■ **What to work on**
Where a line of the following data contains the string "folder", include it in the tally. Report the total alone.

Records from a dataset
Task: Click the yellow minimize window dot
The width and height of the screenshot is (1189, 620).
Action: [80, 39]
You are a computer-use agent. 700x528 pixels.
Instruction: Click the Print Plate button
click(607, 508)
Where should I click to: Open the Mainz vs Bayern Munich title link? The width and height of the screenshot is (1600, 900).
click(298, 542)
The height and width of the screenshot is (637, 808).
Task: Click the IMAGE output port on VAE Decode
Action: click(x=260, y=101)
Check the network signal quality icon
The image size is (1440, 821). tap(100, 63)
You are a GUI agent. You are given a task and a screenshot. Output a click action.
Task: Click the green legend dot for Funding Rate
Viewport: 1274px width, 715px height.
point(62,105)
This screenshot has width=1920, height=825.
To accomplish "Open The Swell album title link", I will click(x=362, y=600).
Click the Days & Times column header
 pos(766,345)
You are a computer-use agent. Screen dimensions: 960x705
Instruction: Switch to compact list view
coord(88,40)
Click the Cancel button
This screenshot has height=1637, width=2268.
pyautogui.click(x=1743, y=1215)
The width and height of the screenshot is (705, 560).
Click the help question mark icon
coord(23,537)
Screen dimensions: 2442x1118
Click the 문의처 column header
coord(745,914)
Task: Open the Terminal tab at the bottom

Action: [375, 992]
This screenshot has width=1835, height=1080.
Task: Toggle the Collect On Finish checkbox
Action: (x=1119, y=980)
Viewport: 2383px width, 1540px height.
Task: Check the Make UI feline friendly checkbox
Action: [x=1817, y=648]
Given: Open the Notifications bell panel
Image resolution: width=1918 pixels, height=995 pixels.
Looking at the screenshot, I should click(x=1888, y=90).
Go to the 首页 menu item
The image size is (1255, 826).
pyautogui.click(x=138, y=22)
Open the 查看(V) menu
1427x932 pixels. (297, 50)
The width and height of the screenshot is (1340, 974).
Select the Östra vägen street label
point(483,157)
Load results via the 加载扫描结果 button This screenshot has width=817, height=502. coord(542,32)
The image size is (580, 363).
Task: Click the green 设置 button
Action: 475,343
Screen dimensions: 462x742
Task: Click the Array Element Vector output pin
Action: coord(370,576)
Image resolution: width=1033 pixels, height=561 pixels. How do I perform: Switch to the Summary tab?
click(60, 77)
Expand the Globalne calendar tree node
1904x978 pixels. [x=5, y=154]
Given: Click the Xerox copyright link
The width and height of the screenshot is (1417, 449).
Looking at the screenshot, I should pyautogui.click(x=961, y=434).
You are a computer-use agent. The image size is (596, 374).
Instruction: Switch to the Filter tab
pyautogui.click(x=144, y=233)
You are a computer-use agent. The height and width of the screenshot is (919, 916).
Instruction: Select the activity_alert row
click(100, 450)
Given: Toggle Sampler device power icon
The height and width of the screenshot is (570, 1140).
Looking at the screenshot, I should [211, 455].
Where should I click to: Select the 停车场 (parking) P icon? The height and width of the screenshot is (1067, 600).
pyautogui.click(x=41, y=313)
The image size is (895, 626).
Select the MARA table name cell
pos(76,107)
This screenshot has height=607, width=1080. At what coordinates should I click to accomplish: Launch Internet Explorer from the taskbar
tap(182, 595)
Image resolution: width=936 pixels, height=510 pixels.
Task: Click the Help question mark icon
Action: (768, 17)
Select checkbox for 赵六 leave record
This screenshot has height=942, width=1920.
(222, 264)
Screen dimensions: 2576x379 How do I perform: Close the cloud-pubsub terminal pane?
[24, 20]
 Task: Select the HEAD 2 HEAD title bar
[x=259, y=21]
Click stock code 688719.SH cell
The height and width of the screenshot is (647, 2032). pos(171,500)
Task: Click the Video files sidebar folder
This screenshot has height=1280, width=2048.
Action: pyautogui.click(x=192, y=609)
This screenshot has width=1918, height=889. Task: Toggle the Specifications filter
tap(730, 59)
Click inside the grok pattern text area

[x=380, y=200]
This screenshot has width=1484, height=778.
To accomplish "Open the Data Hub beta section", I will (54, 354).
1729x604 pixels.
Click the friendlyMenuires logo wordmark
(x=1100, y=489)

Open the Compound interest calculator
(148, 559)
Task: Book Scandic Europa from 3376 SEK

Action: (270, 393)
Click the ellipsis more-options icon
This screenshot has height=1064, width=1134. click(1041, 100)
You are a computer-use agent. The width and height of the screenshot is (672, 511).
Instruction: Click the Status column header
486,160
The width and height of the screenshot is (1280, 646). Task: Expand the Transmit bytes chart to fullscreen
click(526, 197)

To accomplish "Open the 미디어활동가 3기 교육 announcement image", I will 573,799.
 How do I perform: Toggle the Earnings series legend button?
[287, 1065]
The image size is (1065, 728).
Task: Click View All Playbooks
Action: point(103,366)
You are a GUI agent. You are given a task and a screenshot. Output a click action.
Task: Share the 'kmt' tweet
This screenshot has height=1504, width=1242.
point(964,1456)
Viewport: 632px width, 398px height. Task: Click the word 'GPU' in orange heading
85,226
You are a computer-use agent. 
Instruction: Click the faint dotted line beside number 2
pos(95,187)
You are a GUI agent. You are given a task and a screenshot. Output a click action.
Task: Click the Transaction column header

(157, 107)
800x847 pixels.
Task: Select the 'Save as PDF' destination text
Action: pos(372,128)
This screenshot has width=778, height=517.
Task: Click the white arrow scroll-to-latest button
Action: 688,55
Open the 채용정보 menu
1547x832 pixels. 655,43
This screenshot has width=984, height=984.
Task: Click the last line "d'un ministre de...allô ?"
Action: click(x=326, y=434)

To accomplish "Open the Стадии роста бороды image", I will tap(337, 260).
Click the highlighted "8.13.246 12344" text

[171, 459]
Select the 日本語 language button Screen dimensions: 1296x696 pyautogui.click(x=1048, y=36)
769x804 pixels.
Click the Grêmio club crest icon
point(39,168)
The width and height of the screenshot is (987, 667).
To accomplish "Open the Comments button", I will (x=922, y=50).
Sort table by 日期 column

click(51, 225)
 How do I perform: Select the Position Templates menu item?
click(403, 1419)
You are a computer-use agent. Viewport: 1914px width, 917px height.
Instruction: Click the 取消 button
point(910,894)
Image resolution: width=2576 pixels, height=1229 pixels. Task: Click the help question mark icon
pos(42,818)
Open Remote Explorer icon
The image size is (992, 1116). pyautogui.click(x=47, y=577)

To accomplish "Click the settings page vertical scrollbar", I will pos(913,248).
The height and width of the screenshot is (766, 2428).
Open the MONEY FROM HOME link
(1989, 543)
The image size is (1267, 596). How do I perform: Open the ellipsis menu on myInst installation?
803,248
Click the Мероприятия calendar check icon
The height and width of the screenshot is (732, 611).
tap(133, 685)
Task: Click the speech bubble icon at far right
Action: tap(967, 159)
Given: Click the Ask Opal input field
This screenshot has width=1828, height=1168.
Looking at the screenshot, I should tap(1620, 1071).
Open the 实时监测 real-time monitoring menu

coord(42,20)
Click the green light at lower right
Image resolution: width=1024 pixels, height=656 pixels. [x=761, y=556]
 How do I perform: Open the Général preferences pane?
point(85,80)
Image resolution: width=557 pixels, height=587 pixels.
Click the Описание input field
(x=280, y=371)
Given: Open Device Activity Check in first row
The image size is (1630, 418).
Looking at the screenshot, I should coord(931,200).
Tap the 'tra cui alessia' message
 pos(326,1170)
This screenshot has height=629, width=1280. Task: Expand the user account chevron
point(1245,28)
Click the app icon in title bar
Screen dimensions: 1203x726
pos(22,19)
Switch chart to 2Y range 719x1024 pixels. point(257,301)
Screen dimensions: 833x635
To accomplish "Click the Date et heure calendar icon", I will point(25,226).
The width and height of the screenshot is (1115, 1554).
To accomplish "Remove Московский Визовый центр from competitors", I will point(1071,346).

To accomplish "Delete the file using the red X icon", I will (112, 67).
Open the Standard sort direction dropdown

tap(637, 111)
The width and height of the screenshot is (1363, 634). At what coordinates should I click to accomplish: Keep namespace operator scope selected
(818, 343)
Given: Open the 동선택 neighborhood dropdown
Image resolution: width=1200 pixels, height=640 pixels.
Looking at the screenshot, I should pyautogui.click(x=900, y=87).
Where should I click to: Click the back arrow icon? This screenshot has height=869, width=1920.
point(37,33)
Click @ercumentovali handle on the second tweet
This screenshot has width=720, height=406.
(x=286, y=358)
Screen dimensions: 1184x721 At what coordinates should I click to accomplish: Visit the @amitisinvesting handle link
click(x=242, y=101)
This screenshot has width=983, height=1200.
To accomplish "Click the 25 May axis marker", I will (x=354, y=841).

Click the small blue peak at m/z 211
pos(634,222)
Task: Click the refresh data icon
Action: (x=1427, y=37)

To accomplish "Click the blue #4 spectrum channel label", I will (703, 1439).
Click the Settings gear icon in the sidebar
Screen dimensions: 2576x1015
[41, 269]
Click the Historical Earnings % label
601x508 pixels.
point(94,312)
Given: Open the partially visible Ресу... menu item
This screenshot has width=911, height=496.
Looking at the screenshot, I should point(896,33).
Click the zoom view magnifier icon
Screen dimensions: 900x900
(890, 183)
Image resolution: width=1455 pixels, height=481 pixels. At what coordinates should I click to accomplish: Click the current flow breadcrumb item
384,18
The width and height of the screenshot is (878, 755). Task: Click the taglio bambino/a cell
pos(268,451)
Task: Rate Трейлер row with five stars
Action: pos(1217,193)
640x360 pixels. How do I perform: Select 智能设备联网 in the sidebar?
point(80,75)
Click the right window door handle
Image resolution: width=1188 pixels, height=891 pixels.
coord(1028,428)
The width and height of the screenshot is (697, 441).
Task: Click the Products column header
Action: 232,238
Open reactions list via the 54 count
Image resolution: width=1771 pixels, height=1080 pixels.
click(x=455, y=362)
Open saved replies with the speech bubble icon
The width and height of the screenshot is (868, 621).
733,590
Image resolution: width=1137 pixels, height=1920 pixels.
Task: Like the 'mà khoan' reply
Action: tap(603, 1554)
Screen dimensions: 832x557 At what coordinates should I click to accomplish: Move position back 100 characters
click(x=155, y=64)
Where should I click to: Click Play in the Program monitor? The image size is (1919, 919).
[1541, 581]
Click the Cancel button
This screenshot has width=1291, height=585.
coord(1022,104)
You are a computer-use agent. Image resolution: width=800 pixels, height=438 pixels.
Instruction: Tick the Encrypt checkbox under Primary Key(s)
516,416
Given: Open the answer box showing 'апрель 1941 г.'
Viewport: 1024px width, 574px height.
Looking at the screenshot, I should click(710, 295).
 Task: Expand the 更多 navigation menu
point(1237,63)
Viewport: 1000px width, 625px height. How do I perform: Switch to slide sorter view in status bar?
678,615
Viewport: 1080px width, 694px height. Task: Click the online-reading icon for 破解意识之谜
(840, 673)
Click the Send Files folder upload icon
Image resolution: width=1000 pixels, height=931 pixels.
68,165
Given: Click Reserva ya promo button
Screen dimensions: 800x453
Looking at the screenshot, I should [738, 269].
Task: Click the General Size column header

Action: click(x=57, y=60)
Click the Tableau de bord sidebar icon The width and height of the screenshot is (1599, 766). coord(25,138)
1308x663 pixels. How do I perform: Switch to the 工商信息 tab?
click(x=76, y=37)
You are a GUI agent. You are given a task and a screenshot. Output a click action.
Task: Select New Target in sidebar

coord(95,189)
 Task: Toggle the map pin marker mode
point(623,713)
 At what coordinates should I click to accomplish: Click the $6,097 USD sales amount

■ **Response area**
2